Dans un premier temps, j’observe le paysage et j’élis certaines roches dont les contours me semblent dignes d’intérêt pour être reproduits sur papier. Ensuite, j’improvise un studio photo directement sur les berges. C’est l’étape de prise de vue des pierres qui serviront à la réalisation de mes prochains dessins. J’ai délaissé l’idée de collection et d’accumulation qui m’avait intéressée par le passé pour privilégier dorénavant le caractère éphémère du moment.
Je photographie les éléments et les rends ensuite à leur environnement naturel. Je m’efforce, à l’œil, de révéler des formes, de les faire surgir de la masse existante avant de les immortaliser en photo sur fond blanc. L’idée d’extraction de la forme se manifeste alors clairement dans la mise en espace de mes dessins sur papier. L’objet y est central, isolé, offert au regard sans distraction.
Mon atelier se situe, quant à lui, dans ma maison, à Québec. C’est un espace où s’empilent, coincés entre des cartons, beaucoup de papiers blancs, de livres ainsi que des dessins achevés que je n’ai pas encore dévoilés ! Installée à ma table de travail, je profite de la vue sur cour que m’offre la fenêtre qui se trouve juste en face.
Quelles valeurs souhaiterais-tu communiquer à travers tes créations ?
J’aimerais que mes dessins inspirent un moment d’arrêt, qu’ils reflètent une fenêtre où poser le regard. Lorsque je choisis les pierres, que je les dessine, je me sens particulièrement perméable à la réalité qui m’entoure. L’expérience de l’ouverture à l’instant présent m’est chère. Je prends une distance, je m’extirpe du quotidien sans avoir à frayer avec l’extraordinaire. Je m’enrichis de menus détails qui rendent mes perceptions plus poreuses.
Ainsi, je souhaite que ma propre sensibilité s’adresse à l’univers sensible des autres, qu’elle invite le regard à s’attarder sur les éléments qui composent notre environnement. J’aime entrevoir mon travail comme une forme de tête-à-tête avec mon sujet et je souhaiterais que le regardeur vive une rencontre similaire, que ce soit avec mon œuvre ou avec un objet qu’il ait lui-même choisi.
Pourrais-tu partager l’expérience d’une rencontre ou d’une collaboration artistique significative ?
Ma rencontre avec le peintre Paul Béliveau en 2010 a été déterminante dans mon parcours. De cette exposition en duo est née une solide amitié. Paul a fidèlement continué de me soutenir dans mes projets de création. Je le considère comme mon mentor car il est toujours disponible pour m’éclairer de ses conseils.
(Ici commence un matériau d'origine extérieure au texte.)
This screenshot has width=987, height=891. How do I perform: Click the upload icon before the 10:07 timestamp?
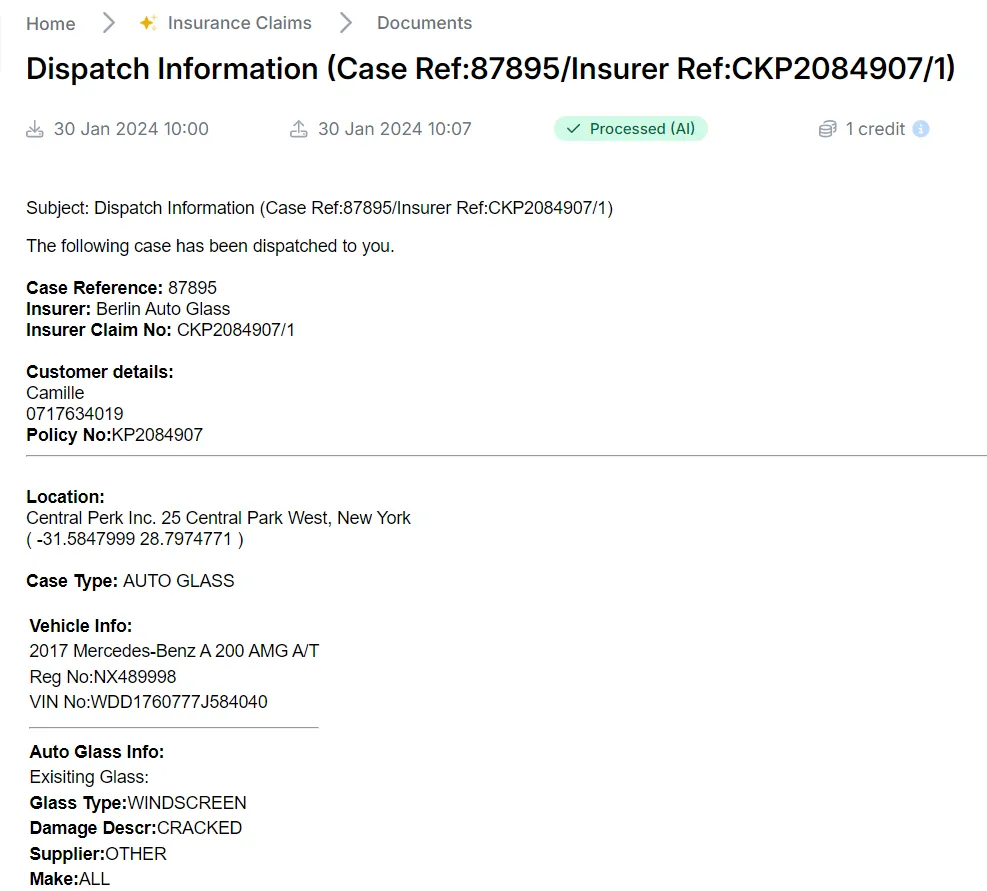point(297,128)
En 2020, alors que je n’avais pas dessiné depuis des années, il a mis à ma disposition un espace d’atelier afin que je puisse me remettre au travail.
Je suis grandement reconnaissante qu’il me fasse bénéficier de son expérience pour m’épauler dans mon cheminement en tant qu’artiste.
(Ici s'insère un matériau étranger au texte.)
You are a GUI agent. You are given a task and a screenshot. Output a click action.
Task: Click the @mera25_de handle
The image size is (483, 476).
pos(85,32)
Quels sont tes projets à venir ?
Dès que la neige aura fondue*, j’ai très envie d’aller ramasser des pierres sur les berges avec des amis qui m’ont fait la demande de commandes privées à destination de leurs demeures.
Présentement, je viens de terminer une œuvre commissionnée par la Maison Simons qui pourra être vue dès ce printemps dans leur nouveau magasin à Montréal. C’est ma plus grosse pierre jusqu’à ce jour et je suis impatiente de la révéler au public !
Enfin, je souhaite continuer d’enrichir mon corpus d’œuvres dans l’optique de réaliser une exposition. À suivre !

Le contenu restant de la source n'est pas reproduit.